Records contained in a dataset
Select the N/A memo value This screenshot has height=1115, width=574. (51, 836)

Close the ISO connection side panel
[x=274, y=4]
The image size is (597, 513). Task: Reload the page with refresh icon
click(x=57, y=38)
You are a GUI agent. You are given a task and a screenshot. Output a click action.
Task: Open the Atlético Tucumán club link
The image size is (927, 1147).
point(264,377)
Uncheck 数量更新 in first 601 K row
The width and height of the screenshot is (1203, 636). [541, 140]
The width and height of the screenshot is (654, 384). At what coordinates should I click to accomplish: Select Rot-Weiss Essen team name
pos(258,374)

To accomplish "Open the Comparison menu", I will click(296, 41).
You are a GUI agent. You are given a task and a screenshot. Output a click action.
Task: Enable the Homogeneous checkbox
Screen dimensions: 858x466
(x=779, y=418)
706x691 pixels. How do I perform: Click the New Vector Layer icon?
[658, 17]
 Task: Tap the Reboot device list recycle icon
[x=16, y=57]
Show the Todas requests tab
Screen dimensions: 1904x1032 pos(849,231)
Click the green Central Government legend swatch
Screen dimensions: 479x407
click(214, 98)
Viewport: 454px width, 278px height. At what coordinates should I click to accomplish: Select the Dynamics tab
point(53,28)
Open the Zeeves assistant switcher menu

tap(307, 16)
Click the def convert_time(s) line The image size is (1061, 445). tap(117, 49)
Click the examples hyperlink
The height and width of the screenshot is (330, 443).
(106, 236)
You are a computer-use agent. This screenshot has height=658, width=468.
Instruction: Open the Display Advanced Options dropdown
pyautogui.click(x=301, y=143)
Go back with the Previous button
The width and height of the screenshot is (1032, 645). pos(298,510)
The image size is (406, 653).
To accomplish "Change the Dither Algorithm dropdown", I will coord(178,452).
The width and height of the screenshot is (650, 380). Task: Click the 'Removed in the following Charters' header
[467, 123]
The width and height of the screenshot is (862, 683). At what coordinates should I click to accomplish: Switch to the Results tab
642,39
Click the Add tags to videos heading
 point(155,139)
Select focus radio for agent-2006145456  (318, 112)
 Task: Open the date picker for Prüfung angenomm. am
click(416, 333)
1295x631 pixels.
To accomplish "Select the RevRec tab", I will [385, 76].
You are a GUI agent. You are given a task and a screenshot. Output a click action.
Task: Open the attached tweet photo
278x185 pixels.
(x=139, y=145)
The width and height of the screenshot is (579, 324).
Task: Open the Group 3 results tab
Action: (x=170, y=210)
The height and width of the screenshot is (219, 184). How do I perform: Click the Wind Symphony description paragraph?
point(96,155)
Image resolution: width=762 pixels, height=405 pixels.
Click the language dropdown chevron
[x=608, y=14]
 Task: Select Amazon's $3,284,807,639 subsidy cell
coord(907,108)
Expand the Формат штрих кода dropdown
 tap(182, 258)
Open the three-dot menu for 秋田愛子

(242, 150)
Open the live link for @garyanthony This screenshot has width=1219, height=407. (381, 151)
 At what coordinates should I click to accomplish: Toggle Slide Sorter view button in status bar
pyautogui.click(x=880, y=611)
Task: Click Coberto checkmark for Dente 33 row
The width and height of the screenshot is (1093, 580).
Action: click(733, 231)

▶ [TASK TO CARRY OUT] Look through the entries above. Extract each line with the word "This".

▶ [SOLUTION TO THE EXERCISE]
Select the N/A memo value This screenshot has height=1115, width=574. (51, 836)
You are a computer-use agent. This screenshot has height=658, width=468.
Open the live link for @garyanthony This screenshot has width=1219, height=407. (381, 151)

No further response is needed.